1: Choosing Patterns, Yarns & Size (cont.)

Some patterns are rated from “beginner” to “experienced” knitter, or “easy” to “difficult”. Occasionally, a system of stars might be used. This can be a help, but your ability to concentrate is more of an indication of the standard of knitting that you should attempt. Patterns suggested for “experienced” knitters are not difficult, they just require a lot of counting, care and dedication. Even a first-time knitter can knit any well explained pattern. Maybe we should grade pattern writers instead of the knitters. However, if your mind is occupied with other things or you are knitting to relax, knit a scarf!


The prickle test

Handle a ball of yarn to see if you like the way it feels. Hold it against your neck or the inside of your wrist to judge whether it feels comfortable and doesn’t prickle or irritate. I often wonder if yarn manufacturers remember that eventually their product will be used to make something that a person will wear. Some yarns are so rough that they feel and act like sandpaper or barbed wire. Doesn’t anyone test them before they are offered for sale? If I am doubtful, I test the yarn by wearing a little sample against my skin for a few hours. Don’t rely on the idea that washing the finished garment or pressing it, or having it professionally cleaned will fix the problem. Try another yarn.

There is no problem in substituting a different yarn to the one suggested in a pattern, as long as the tension specified can be achieved with the yarn you choose (see here).


The sniff test

Some yarns have an unpleasant odour. This can often be impossible to remove, and in fact, can even intensify as the garment warms up when being worn. If you really want to use that particular yarn, buy a ball, knit a large square, and then wash it in cold water with your favourite detergent to judge whether you can get rid of the smell.


Should I use this yarn?

Shaggy yarns with loops and bumps and lots of hair can be a problem to knit. The stitches can be difficult to see, and counting rows is often confusing.

Knitting has become so popular that new knitters have popped up everywhere. The first attempt is usually a scarf knitted in a fantasy yarn. The idea is simple: just cast on so many stitches and work the required length. The problem that shows up, however, is when the scarf becomes a triangle as stitches are dropped and the knitter is too inexperienced to find them and fix the problem. I was at a child’s birthday party recently and a friend produced her first knitting project from her handbag. It was a scarf, started with forty stitches and, after a few inches, now twenty nine stitches. I unpicked most of the scarf surrounded by other friends clutching their triangles. I suggested counting the stitches as you knit, at least on every fourth row, but I don’t think any of them will remember to do that. I left early.

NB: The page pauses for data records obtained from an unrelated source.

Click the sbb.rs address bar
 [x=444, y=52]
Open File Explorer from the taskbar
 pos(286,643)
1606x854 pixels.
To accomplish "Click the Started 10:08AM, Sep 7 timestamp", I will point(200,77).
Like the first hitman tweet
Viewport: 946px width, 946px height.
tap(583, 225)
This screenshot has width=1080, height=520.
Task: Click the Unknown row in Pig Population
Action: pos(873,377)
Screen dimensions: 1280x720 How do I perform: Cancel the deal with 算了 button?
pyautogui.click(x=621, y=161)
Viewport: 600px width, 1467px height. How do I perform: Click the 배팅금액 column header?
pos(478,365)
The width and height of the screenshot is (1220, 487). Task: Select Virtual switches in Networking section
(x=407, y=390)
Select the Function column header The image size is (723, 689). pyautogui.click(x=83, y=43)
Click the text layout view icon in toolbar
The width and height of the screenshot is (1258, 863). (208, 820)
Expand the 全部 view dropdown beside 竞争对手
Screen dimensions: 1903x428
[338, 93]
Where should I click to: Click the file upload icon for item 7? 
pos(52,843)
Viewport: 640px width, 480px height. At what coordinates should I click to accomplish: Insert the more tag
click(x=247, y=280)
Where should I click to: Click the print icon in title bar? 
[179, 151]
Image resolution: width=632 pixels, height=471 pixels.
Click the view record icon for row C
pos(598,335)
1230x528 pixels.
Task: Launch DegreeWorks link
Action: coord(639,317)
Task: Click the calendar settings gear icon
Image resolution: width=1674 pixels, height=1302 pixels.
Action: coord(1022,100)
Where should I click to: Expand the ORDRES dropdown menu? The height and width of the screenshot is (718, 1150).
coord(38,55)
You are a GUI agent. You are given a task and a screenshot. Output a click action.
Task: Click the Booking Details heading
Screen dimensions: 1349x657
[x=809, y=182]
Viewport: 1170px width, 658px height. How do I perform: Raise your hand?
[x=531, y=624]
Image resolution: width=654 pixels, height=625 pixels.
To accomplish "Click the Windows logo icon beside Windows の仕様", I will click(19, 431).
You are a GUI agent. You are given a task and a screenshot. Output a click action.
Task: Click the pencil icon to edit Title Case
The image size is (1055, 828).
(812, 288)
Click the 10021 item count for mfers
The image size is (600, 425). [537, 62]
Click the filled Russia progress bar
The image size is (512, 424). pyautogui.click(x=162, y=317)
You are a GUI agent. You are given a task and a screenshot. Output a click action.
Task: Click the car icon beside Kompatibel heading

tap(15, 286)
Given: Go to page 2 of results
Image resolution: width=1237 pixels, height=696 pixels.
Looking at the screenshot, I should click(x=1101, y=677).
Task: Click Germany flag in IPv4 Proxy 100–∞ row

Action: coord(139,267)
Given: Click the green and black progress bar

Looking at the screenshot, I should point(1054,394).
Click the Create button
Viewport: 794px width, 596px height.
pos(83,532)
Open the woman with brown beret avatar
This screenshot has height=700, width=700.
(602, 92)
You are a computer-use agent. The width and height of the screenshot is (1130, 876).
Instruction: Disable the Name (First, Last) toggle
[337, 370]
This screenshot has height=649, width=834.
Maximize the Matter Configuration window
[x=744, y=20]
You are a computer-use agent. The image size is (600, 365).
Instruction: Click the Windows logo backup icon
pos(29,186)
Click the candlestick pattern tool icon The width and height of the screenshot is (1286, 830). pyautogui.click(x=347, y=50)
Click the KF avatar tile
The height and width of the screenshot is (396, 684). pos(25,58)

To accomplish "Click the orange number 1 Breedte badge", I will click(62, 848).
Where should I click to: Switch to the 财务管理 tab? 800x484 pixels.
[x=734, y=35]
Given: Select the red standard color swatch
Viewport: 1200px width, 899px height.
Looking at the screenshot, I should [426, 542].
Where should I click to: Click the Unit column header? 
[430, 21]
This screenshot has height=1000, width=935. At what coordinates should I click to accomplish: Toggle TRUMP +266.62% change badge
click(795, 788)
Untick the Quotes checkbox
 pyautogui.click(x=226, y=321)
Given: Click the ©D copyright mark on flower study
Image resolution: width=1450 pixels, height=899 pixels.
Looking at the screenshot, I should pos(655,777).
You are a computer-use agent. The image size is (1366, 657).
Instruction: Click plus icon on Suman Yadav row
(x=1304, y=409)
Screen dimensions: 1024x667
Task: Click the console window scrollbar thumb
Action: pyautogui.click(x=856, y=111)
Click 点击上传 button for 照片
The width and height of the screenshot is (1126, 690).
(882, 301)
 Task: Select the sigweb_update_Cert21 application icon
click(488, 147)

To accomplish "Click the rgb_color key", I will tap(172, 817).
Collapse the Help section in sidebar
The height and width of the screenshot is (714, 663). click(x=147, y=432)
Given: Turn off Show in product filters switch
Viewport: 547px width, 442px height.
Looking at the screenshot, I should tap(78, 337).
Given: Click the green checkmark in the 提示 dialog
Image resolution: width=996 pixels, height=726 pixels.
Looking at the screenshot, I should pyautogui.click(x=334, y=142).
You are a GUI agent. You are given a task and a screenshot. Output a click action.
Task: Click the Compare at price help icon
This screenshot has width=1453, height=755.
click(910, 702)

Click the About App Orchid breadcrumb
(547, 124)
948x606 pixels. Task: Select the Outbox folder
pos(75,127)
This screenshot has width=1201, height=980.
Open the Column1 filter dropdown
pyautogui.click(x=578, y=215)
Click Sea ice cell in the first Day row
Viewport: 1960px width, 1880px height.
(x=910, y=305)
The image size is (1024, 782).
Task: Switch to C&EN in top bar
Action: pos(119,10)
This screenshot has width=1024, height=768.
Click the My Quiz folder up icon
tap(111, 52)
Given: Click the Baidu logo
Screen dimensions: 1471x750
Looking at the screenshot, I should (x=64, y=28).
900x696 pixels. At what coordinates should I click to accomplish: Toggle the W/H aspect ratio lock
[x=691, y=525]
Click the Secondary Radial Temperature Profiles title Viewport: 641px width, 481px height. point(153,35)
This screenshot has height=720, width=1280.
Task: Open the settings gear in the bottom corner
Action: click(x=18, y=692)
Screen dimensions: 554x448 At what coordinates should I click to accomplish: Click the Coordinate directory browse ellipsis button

Compounding the problem is the fact that these wonderful fantasy yarns are usually knitted on huge needles. Especially for a beginner, this is tantamount to learning to knit with two telegraph poles! But maybe it’s a blessing in disguise. If they haven’t lost their enthusiasm after coping with all that, they will be able to knit with anything!

The difficulty with elaborately textured yarns is that the needle can catch in the loops and knitting with them will require a lot of patience. You eventually develop a way of coping with this problem by twisting the needle or holding the yarn at a different angle. Sometimes, the yarn can snag on rough skin on your hands, rings, bracelets and buttons, but just persevere. Complicated yarns are wonderfully interesting, the colours are so beautiful and textures are fascinating. At the worst, the knitting will just take more time.

One thing to check is that the lumps and bumps that make the texture are firmly anchored into the yarn and won’t float off as you knit or when the garment is worn. I recently bought a spectacular yarn, large lumps of red, fuchsia, shocking pink and magenta wound in to a thin black thread at even distances. I made a scarf on huge needles, the coloured balls falling into place on every stitch. I only found out by wearing this scarf that the coloured balls shed masses of fibres all over my clothes.

Beautiful but trouble!

I brushed it savagely, I still brush it savagely, and it sheds and sheds and sheds. I’m sure I will eventually have a black mesh scarf with no colours at all. Now I avoid wearing it over a contrasting colour and take a brush with me whenever I wear it.